§ Instructions to follow: Show each line in the listing below that contains the word "beside".

§ Material supplied:
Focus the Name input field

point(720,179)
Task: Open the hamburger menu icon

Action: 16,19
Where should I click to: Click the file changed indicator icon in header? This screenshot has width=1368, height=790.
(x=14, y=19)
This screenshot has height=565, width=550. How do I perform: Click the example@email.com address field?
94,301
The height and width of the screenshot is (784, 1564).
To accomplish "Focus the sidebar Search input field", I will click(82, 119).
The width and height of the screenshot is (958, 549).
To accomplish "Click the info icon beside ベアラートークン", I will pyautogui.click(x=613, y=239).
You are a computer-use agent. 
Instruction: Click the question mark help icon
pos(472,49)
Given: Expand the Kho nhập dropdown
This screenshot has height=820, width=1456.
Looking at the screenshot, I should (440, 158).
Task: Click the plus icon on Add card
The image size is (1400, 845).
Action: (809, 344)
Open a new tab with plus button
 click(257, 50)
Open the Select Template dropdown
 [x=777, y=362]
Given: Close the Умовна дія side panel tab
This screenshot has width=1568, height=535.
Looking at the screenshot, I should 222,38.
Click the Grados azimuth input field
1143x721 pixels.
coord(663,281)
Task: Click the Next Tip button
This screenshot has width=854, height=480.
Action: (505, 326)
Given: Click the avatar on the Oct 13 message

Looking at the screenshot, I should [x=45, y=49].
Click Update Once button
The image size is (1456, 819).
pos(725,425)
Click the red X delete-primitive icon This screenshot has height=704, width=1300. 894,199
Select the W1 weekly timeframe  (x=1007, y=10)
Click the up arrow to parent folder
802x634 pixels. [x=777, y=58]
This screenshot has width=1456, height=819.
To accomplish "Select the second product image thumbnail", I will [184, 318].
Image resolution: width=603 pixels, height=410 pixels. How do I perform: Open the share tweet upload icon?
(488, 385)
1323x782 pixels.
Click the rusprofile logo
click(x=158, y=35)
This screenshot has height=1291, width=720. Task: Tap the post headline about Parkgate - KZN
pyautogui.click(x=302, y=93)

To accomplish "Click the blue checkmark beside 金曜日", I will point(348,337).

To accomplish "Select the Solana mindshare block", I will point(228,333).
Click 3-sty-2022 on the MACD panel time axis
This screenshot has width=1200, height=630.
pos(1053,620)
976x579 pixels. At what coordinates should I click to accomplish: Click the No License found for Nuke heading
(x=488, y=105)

§ Reply to the task:
To accomplish "Click the info icon beside ベアラートークン", I will pyautogui.click(x=613, y=239).
To accomplish "Click the blue checkmark beside 金曜日", I will point(348,337).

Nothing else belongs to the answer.